Is GEDCOM Good For Sources? - Thu, 7 May 2015
My interest was tweaked earlier today by a discussion between Tony Proctor and Nick Hall on the mailing list for the FHISO Sources-Citations Exploratory Group. In particular, Nick made the following statement:
The problem with GEDCOM is that it heavily restricts the types of source that can be easily cited. Citations in Gramps are based on GEDCOM, and this is an area that needs improvement. I suppose one good thing about GEDCOM is that it doesn’t specify formatting - it just allows the transfer of elements such as TITL, AUTH, PUBL and PAGE.
I had to respond, and I think I’d like to document my response and my opinion about GEDCOM and sourcing here on my blog. This is what I said:
I’d like to defend GEDCOM for a moment. Its source structure is much more flexible than you state.
In the SOUR record, it provides TITL, AUTH, PUBL, and also DATA (with an AGNC - responsible agency and its own NOTE structure), ABBR, TEXT, multiple REFNs (each with a TYPE to describe it), RIN, a change date, a NOTE structure, and a Multimedia Link (which has its own title, a file reference, a multimedia format type, and a source media type: audio, book, card, electronic, fiche, film, magazine, manuscript, map, newspaper, photo, tombstone, video).
The source links to a Repository (REPO) record that contains the name of the repository, its address, phone number, email, fax, web page url, a note structure for the name, a REFN (with a type), a RIN and a change date.
Along with the link to the Repository is a NOTE structure, a CALN call number and source media type (same choices as above)
The conclusion data links to the source via their misnamed SOURCE_CITATION which includes PAGE, EVEN (event cited from and ROLE of the person in the event), DATA (including date the entry was recorded and TEXT from the source), a Multimedia link (as above), a NOTE structure, and a QUAY (quality assessment).

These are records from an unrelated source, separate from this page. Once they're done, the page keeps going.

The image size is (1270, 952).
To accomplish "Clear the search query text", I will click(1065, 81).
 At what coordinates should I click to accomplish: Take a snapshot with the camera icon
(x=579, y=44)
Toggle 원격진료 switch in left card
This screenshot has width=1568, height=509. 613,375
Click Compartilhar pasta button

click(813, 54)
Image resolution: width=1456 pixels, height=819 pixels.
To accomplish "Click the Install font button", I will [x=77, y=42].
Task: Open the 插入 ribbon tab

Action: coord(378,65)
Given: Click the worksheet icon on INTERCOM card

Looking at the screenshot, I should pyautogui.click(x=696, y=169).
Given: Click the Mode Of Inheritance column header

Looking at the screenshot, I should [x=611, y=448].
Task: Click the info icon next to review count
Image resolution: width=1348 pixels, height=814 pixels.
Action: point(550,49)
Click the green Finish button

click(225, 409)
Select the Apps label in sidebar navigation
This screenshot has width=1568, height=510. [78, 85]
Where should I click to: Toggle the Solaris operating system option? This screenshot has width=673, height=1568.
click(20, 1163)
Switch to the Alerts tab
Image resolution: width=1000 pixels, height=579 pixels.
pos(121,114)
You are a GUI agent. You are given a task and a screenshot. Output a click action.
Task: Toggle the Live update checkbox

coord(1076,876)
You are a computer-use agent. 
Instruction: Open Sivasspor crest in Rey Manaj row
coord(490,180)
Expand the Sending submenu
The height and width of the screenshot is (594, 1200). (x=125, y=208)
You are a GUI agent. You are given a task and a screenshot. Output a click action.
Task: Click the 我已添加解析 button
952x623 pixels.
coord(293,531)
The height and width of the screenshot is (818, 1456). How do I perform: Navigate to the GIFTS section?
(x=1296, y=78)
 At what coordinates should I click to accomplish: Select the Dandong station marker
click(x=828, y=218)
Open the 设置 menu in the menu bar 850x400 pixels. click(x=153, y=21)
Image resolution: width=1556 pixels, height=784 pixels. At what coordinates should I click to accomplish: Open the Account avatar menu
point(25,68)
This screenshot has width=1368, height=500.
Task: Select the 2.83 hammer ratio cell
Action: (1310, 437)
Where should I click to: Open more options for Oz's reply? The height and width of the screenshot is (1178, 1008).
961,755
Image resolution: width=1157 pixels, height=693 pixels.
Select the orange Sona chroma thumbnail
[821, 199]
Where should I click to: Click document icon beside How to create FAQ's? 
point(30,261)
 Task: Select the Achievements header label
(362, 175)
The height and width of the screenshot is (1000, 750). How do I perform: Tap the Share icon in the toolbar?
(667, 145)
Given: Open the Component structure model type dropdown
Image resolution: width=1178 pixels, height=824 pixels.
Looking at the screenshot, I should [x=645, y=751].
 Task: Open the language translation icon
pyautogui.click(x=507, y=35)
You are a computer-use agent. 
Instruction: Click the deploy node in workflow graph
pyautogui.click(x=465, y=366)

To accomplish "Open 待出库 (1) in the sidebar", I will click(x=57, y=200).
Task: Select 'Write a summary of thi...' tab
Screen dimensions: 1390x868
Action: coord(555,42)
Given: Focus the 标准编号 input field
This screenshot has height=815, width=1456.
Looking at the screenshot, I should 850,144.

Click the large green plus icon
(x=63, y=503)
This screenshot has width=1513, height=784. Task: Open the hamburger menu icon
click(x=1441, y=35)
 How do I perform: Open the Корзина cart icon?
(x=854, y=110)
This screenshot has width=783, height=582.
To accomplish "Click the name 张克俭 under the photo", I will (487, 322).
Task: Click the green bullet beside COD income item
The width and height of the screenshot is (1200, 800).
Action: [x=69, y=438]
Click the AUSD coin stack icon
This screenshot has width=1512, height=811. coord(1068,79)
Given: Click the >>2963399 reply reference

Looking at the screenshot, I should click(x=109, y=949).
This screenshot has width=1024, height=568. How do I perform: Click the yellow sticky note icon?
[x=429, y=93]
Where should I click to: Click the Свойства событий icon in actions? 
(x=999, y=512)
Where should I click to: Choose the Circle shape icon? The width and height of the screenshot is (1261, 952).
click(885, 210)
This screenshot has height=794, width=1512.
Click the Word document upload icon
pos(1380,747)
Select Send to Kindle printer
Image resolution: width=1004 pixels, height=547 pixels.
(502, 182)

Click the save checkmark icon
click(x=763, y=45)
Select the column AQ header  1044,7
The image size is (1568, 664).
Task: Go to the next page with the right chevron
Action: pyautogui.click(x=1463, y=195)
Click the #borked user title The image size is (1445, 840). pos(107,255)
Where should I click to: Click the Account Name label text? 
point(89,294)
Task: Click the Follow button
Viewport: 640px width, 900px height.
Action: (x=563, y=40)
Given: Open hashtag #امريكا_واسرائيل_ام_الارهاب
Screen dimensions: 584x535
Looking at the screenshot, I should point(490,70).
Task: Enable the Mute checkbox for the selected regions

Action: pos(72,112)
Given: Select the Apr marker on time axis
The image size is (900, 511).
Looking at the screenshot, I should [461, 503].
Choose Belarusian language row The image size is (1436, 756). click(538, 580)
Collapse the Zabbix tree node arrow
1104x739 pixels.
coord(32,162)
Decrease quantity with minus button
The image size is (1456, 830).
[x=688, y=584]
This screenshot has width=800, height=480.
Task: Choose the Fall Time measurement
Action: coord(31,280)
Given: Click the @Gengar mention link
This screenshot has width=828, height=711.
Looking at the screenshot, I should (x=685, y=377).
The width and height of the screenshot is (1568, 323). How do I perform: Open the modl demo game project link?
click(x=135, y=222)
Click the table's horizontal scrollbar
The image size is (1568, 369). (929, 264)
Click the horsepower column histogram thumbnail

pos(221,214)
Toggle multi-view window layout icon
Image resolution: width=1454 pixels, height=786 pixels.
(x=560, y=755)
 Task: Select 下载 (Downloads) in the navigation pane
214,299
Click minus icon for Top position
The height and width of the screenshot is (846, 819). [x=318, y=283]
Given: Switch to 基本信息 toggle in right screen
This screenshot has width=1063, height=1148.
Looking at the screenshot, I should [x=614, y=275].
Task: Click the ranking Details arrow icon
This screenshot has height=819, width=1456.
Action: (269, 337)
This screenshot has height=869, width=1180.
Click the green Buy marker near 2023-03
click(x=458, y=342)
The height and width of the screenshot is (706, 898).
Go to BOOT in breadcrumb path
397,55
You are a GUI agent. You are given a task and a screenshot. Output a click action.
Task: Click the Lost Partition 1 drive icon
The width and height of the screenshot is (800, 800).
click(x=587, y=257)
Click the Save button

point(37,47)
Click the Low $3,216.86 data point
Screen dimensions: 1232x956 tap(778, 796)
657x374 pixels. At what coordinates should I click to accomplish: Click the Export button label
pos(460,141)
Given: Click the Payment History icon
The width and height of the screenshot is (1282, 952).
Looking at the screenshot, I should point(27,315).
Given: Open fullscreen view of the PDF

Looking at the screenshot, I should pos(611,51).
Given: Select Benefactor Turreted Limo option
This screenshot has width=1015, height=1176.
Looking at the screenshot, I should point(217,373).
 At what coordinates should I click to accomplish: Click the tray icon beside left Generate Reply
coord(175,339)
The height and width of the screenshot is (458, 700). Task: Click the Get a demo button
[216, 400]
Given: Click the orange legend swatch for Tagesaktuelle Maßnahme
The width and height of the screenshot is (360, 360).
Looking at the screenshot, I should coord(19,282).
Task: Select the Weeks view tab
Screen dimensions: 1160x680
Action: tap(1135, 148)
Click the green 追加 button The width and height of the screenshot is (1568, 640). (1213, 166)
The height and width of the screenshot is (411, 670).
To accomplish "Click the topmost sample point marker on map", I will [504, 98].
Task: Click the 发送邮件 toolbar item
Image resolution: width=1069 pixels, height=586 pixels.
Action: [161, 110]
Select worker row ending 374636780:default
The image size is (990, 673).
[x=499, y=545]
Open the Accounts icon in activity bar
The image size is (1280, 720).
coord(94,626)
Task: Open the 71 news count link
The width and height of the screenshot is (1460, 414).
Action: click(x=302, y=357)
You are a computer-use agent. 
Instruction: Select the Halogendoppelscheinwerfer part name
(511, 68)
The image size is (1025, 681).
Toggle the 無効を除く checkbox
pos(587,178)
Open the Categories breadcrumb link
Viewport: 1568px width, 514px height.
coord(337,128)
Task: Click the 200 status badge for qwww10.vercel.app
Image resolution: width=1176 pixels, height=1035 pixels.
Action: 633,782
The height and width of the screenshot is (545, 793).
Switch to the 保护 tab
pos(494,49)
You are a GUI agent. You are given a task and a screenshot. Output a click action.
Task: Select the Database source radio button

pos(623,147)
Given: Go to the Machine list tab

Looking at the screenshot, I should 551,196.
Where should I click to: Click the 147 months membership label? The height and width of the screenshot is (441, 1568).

The power of the PAGE tag is often overlooked. It is to describe the specific location within the information referenced. The data in this field is in the form of a label and value pair, with each pair being separated by a comma. The labels are user defined, so anything goes. This gives this standard great flexibility. The example given in GEDCOM is:
Film: 1234567, Frame: 344, Line: 28
Note that this is GEDCOM 5.5.1 and includes some improvements over GEDCOM 5.5’s sourcing. GEDCOM 5.5.1 is the de facto standard (as Tamura Jones has explained) because PAF used it and many programs followed.
I’m not saying GEDCOM’s sourcing is perfect. It is not. It does mix a bit of conclusions with sources and there are some source types that can be handled better. But it is far better than most people realize. There really is very little that cannot be reasonably described with GEDCOM’s sourcing.
The problem in my opinion was that programmers did not look into GEDCOMs sourcing deeply enough and did not attempt to use it in all its detail. Many instead invented their own non-standard schemes which results in their GEDCOM exports not transmitting their source data to other systems.
With regards to GRAMPS, I can’t believe any of the programmers have attempted to use GEDCOM sourcing to the extent it could be, or GRAMPS sourcing would be much better than you describe.
I do feel that this committee should be able to come out with some sort of system that is not much more complex than with what GEDCOM did as I described above.
(In response to another post about nested sources, I added the following)
With regards to nested sources, my opinion is that a simple reference within a source to another source will handle this easily (similar to Tom’s proposal for Personas), e.g.:
0 @S1@ SOUR
1 TITLE xxxxx
1 SOUR @S2@
2 PAGE …
2 NOTE …